世阿弥元清、これを境に精力的に執筆活動。

雪舟産まれる。

★未曾有の大飢饉に際して、室町文化人は光を求めた。

<謎の異国船襲来>

1419年、応永の外寇

★227艘の大船団で、李氏朝鮮の正規軍。倭寇の本拠地を対馬と定めて攻撃したが、最終的に対馬軍に撃退された。

※この時期、島主が幼少であったため、倭寇も派手に略奪し過ぎたのも李氏朝鮮が攻撃した一因か。

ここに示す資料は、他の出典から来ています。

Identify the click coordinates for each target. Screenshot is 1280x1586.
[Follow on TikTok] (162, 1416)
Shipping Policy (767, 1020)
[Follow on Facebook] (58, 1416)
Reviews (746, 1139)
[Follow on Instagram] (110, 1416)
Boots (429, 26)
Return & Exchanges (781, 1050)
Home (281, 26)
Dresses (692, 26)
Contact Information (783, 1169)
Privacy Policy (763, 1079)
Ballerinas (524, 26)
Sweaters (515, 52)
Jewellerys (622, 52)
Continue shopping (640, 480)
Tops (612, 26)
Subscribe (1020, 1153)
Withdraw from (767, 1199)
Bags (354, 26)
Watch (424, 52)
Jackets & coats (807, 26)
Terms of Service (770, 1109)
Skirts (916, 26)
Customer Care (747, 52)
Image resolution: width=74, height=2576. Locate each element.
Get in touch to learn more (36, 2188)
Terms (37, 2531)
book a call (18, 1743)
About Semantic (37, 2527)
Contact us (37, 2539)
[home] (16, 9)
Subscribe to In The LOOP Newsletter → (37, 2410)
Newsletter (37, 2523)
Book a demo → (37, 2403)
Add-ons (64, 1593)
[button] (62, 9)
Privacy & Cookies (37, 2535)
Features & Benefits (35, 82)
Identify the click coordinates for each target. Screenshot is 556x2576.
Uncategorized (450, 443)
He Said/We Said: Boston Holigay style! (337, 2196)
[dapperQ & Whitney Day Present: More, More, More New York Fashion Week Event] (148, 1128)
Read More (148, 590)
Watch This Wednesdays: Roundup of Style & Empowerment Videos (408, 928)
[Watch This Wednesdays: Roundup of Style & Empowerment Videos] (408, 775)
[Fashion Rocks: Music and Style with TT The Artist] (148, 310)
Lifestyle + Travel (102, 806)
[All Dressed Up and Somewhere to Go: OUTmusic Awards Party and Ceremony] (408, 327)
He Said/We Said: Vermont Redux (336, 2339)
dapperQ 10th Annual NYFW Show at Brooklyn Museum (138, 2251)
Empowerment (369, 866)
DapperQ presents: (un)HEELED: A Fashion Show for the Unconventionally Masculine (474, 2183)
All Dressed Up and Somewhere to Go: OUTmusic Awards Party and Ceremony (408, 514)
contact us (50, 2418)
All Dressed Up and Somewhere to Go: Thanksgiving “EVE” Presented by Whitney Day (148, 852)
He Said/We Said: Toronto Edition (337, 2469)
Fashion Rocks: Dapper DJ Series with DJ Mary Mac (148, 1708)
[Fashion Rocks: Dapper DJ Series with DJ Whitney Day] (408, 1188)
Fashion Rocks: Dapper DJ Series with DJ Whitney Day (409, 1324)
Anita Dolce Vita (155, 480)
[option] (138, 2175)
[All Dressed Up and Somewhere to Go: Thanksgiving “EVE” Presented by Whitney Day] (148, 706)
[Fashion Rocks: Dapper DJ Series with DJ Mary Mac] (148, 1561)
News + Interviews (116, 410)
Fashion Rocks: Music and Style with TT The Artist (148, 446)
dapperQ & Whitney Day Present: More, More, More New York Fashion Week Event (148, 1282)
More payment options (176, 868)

★しかし、京都では「蒙古が攻めてくる!」という怪情報が流れた。

♨伝言ゲーム以下の伝播力のおかげで敵のイメージは肥大化。いつの間にか「奇跡の大勝利」になっている。

※疫病の恐怖も。

<室町人の死と生>

★中世は寒冷化により慢性的な低生産、飢饉が頻発していたという説があるが、そう決めつけるのはちょっと乱暴。ただ、「室町時代は農業生産が拡大した」と言う通説も見直しが必要。

※さらに、物価を上げ下げする悪徳商人連中も横行。

★古米の方が高い?

…事実、東南アジア、南アジアでは古米の方が白米より値段が高い地域もある。古米の方が水分が抜けている分、水を吸収して膨れるからで、なんでも新米の1.2~1.3倍になる。

★産褥死は1/6くらい?

…さらに13歳から48歳までが生殖年齢であったと言われる。

♨ちなみに足利尊氏の母は36歳の時に尊氏、38歳の時に直義を出産と意外に遅め。

※現在(2008年)、アフリカ南部では産褥死が6%くらいあるという。

★中世の男女比は?

…日蓮の書によれば、男200万人、女300万人と女性の方が1.5倍多い。人数は架空の数字であろうが、比率は正しいか。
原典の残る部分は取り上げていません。